▸ **Prompt**
"Task: Fold the script type block" appears in one line of the records below. Output that line and each one after it, exactly, through the last line.

▸ **The records**
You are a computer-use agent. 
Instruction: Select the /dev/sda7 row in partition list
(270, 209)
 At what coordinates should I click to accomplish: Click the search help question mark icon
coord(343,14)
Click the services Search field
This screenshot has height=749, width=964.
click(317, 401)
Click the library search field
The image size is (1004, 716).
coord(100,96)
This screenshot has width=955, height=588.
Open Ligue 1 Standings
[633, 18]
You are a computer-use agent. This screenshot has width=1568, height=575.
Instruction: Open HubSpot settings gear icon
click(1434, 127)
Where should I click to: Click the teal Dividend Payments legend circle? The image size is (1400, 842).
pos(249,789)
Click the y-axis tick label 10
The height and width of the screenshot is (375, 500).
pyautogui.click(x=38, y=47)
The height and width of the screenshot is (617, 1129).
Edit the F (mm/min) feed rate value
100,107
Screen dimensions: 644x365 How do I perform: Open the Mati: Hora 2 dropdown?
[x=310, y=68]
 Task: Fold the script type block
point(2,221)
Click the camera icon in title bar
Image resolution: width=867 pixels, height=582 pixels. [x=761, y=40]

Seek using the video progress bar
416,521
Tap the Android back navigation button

▸ **Worked solution**
 Task: Fold the script type block
point(2,221)
Click the camera icon in title bar
Image resolution: width=867 pixels, height=582 pixels. [x=761, y=40]

Seek using the video progress bar
416,521
Tap the Android back navigation button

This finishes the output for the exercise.